Au-delà de Google   

Si cette analyse n’était valable que pour Google, ce papier n’aurait sans doute pas lieu d’être. Chaque entreprise gère, en effet, comme elle l’entend ses salariés et lesdits salariés peuvent accepter ou non ce joug. D’ailleurs si celui-ci leur est plaisant je ne suis personne pour leur dire qu’ils devraient faire autrement. Néanmoins, cette logique dépasse largement le simple cadre de Google et semble se répandre dans un nombre croissant de sociétés. Ce qui pourrait n’être qu’une exception est en train de devenir la règle. Nous sommes donc tous, à des degrés plus ou moins grands, exposés dans notre travail à ce phénomène de servitude volontaire. « Ils ne sont grands que parce que nous sommes à genoux » écrivait Etienne de la Boétie en parlant des tyrans. Nous voilà nous aussi à genoux face à cette logique folle qui met en concurrence tout le monde avec tout le monde sous couvert d’une bonhommie générale.
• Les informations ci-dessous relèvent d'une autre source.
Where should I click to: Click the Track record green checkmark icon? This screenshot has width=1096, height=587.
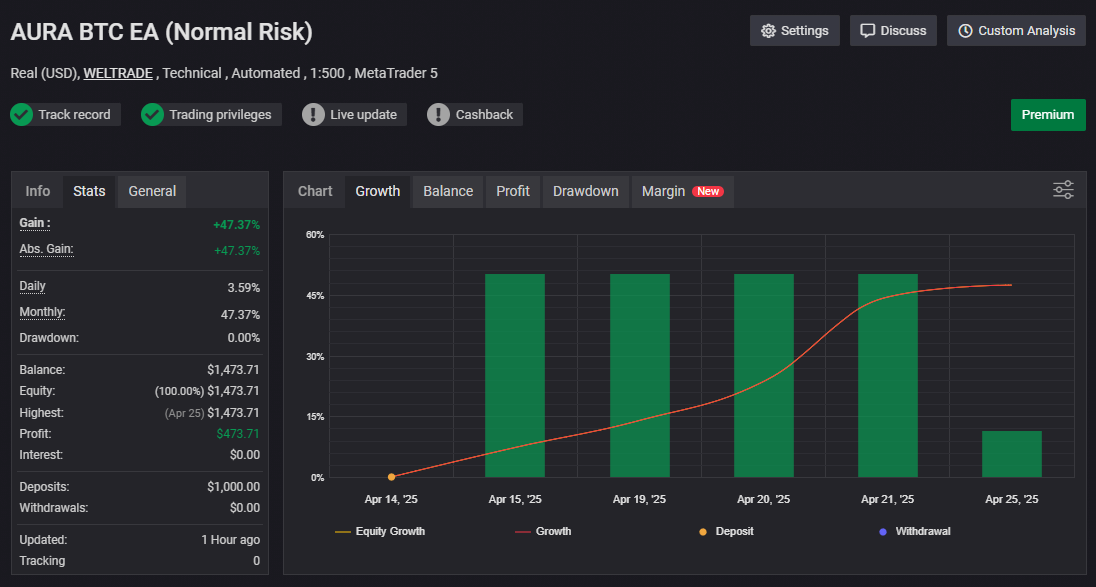click(21, 114)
Il s’agit désormais de suivre les logiques et les grandes tendances pour continuer à œuvrer et cette logique d’asservissement volontaire est peut-être le plus prégnant dans l’univers de la presse. Comme le montre très bien la vidéo d’Usul sur David Pujadas, les connivences entre patrons millionnaires et journaux ne suffisent pas à expliquer la médiocrité ambiante et l’absence de réelle investigation dans les médias dominants. C’est bien plus une logique de servitude volontaire, d’acceptation des règles du jeu pour trouver un emploi et progresser dans sa carrière qui expliquent la docile obéissance de la plupart des journalistes. Et gare à ceux qui tentent de s’affranchir de ces chaines mentales, le licenciement les guette. Le cas d’Aude Lancelin – renvoyée de L’Obs pour raisons politiques – est éloquent et montre bien le bourbier où notre liberté s’enfonce.

Martin Eden assassiné

Dans le roman éponyme de Jack London, Martin Eden fait figure de rebelle face à la société bourgeoise. En refusant tous ses codes et en refusant de se « faire une situation » comme le lui enjoignaient Ruth et ses parents, il se condamne à l’échec, échec morbide qui se soldera par son suicide. Dans ce roman, Jack London fait, à mon sens, une farouche critique de l’individualisme en tentant de montrer que l’individu ne peut rien face à la société. Et pourtant, aujourd’hui semble parachever le triomphe de l’individualisme. Chacun veut mener sa propre vie et affirme sa liberté en claironnant qu’il est profondément libre. Sartre décrit l’Homme occidental de 2016 quand il dit qu’il « est absolument libre, il n’est rien d’autre que ce qu’il fait de sa vie ». Nous avons l’illusion d’être libre, libre de choisir nos carrières, de penser ce que nous voulons et d’aller où nous le souhaitons.

Malgré cette illusion, aujourd’hui plus que jamais peut-être, nous sommes étouffés par la conformité. Tout ce qui compte c’est de se faire une situation. Dans un monde incertain, plongé au milieu de crises multiples tel est notre devoir si on tend l’oreille. Rejeter l’idéal pour assumer le consumérisme abrutissant et le matérialisme le plus totale. Martin Eden n’est plus et, plus triste encore, nous sommes fiers de l’avoir cloué à une pierre et nous nous délectons de voir un vautour lui picorer le foie tel Prométhée. Nos propres vies sont contaminées par la logique de servitude mise en exergue. Vincent de Gauléjac, dans La Société malade de la gestion, l’a bien mis en avant, la logique managériale loin de se contenter de sévir dans l’entreprise a débordé le cadre pour phagocyter la politique et finalement nos propres vies.

 

Cet état de fait est-il immuable ? Ne pouvons-nous pas nous sortir de cette torpeur pour retrouver les choses les plus fondamentales ? En réalité, il me semble que nous sommes peut-être à l’orée d’un changement profond, à l’aube d’une prise de conscience sans précédent et il se pourrait bien que la fameuse loi travail joue le rôle de déclencheur. « Il arrive que les décors s’écroulent, écrit Camus dans Le Mythe de Sisyphe. Lever, tramway, quatre heures de bureau ou d’usine, repas, tramway, quatre heures de travail, repas, sommeil et lundi mardi mercredi jeudi vendredi et samedi sur le même rythme, cette route se suit aisément la plupart du temps. Un jour seulement, le « pourquoi » s’élève et tout commence dans cette lassitude teintée d’étonnement ». Le pourquoi commence à se mouvoir dans l’ombre, faisons le apparaitre en pleine lumière.